Obsessive-compulsive disorder consists of a constellation of obsessive, irrational thoughts and compulsive behaviors, occurring frequently enough to disrupt ordinary daily activities. Persons with OCD often engage family members by seeking verbal reassurance or enlisting them to participate in compulsive behaviors.
For example, a person whose irrational thoughts focus on infection and contamination might, if they hear someone coughing in the theater, repeatedly ask their spouse for reassurance on the drive home, chewing up many minutes unproductively. This same person might demand that their spouse take unnecessary hygiene precautions, such as wiping down every surface in the car after every single trip.
The best thing family members can do, for themselves and the affected individual, is to avoid reinforcing irrational tracks of thought by giving reassurance or joining in the compulsive behavior. Reinforcement generally makes any behavior occur with greater frequency.
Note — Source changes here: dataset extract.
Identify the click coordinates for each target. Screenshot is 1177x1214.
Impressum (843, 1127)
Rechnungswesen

When fears and compulsions involve everyday activities, like hygiene, it can be a judgment call about what is frankly irrational and what amounts to an ordinary difference of opinion. Clinicians define a behavior as compulsive and excessive when it interrupts regular, productive activity, for no real gain.
One objective benchmark I use to define irrationality is the expression of intense emotionality when discussing risk and benefit. It is not productive to debate with that kind of locked-in thinking, but one can ask an afflicted person how they are reasoning through risk and benefit. Persons with OCD generally recognize that their fixed ideas are irrational. Interestingly, misguided ideas that propagate through group affiliation are harder to dislodge than the fears of OCD.
The alternative to satisfying the demand for reassurance or compliance is to remind the person with OCD how to manage: “You know what to do. Interrupt this track of thought, distract yourself, and the anxiety level will go down,” or: “If you don’t act on the behavior, the anxiety will go up, but you know it goes down over time.” Persons with OCD can only make progress at their own pace. It does not work to push them, but a program of non-reinforcement by loved ones can help an individual find their own natural motivations to overcome fears and compulsions.
When family members feel ready to disengage from compulsive behavior and irrational ideas, it works best to sit down with the affected individual in a calm moment, prepare them for the change, and try to enlist their buy-in.
These guidelines for families, of course, are easier to draw up on paper than to implement in practice, because the emotional pressure of anxiety can be irresistible. Even if family members are not always able to stick to the program of non-reinforcement, small steps in the right direction are almost always helpful, because it conveys to the burdened person, more effectively than words, that another approach to life is possible.